[DATA RECORDS]

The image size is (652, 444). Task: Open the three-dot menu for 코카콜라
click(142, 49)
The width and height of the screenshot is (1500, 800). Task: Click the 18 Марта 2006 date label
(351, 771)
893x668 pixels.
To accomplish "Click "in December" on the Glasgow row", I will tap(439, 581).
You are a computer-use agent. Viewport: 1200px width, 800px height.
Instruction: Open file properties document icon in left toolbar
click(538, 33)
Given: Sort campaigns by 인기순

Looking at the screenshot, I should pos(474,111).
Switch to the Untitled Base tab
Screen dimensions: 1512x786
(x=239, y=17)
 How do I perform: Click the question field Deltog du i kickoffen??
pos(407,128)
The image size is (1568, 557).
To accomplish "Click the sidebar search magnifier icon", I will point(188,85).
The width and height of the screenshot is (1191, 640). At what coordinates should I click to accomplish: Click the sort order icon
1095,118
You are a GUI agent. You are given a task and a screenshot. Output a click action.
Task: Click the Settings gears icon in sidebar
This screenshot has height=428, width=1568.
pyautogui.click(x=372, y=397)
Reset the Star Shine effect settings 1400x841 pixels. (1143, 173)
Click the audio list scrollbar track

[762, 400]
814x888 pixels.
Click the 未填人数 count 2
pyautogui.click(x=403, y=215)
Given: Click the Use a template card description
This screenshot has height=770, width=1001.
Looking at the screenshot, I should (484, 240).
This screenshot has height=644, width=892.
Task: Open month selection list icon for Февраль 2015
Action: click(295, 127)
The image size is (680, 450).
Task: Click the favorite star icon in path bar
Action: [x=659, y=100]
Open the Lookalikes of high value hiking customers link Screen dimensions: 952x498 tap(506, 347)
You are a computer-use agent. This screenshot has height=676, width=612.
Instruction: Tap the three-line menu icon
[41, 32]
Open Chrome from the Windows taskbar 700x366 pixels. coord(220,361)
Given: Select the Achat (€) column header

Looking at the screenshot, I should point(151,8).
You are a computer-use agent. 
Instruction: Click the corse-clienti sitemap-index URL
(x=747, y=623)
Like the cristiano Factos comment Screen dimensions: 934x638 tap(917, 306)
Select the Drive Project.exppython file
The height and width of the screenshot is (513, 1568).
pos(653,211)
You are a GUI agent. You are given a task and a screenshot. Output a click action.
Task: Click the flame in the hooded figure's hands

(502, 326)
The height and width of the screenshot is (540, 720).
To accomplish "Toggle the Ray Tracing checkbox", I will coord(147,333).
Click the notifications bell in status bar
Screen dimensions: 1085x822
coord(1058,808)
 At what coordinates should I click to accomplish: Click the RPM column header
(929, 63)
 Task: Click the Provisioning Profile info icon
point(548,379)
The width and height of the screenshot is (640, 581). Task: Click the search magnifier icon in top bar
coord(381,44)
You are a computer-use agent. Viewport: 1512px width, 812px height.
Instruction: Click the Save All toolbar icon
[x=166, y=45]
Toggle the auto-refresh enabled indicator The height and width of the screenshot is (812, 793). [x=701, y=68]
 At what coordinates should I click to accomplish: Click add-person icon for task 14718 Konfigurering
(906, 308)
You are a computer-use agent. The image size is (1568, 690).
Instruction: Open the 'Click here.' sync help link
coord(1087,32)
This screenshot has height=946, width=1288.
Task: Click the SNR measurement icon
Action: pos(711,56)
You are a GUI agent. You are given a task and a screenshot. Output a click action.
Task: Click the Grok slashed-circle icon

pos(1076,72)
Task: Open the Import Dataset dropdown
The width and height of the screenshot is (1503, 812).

[HOW TO COMPLETE THIS TASK] Would you restate, word for word, every line of the listing from its first line through the line with "You are a computer-use agent. This"?

[EXERCISE SOLUTION]
The image size is (652, 444). Task: Open the three-dot menu for 코카콜라
click(142, 49)
The width and height of the screenshot is (1500, 800). Task: Click the 18 Марта 2006 date label
(351, 771)
893x668 pixels.
To accomplish "Click "in December" on the Glasgow row", I will tap(439, 581).
You are a computer-use agent. Viewport: 1200px width, 800px height.
Instruction: Open file properties document icon in left toolbar
click(538, 33)
Given: Sort campaigns by 인기순

Looking at the screenshot, I should pos(474,111).
Switch to the Untitled Base tab
Screen dimensions: 1512x786
(x=239, y=17)
 How do I perform: Click the question field Deltog du i kickoffen??
pos(407,128)
The image size is (1568, 557).
To accomplish "Click the sidebar search magnifier icon", I will point(188,85).
The width and height of the screenshot is (1191, 640). At what coordinates should I click to accomplish: Click the sort order icon
1095,118
You are a GUI agent. You are given a task and a screenshot. Output a click action.
Task: Click the Settings gears icon in sidebar
This screenshot has height=428, width=1568.
pyautogui.click(x=372, y=397)
Reset the Star Shine effect settings 1400x841 pixels. (1143, 173)
Click the audio list scrollbar track

[762, 400]
814x888 pixels.
Click the 未填人数 count 2
pyautogui.click(x=403, y=215)
Given: Click the Use a template card description
This screenshot has height=770, width=1001.
Looking at the screenshot, I should (484, 240).
This screenshot has height=644, width=892.
Task: Open month selection list icon for Февраль 2015
Action: click(295, 127)
The image size is (680, 450).
Task: Click the favorite star icon in path bar
Action: [x=659, y=100]
Open the Lookalikes of high value hiking customers link Screen dimensions: 952x498 tap(506, 347)
You are a computer-use agent. This screenshot has height=676, width=612.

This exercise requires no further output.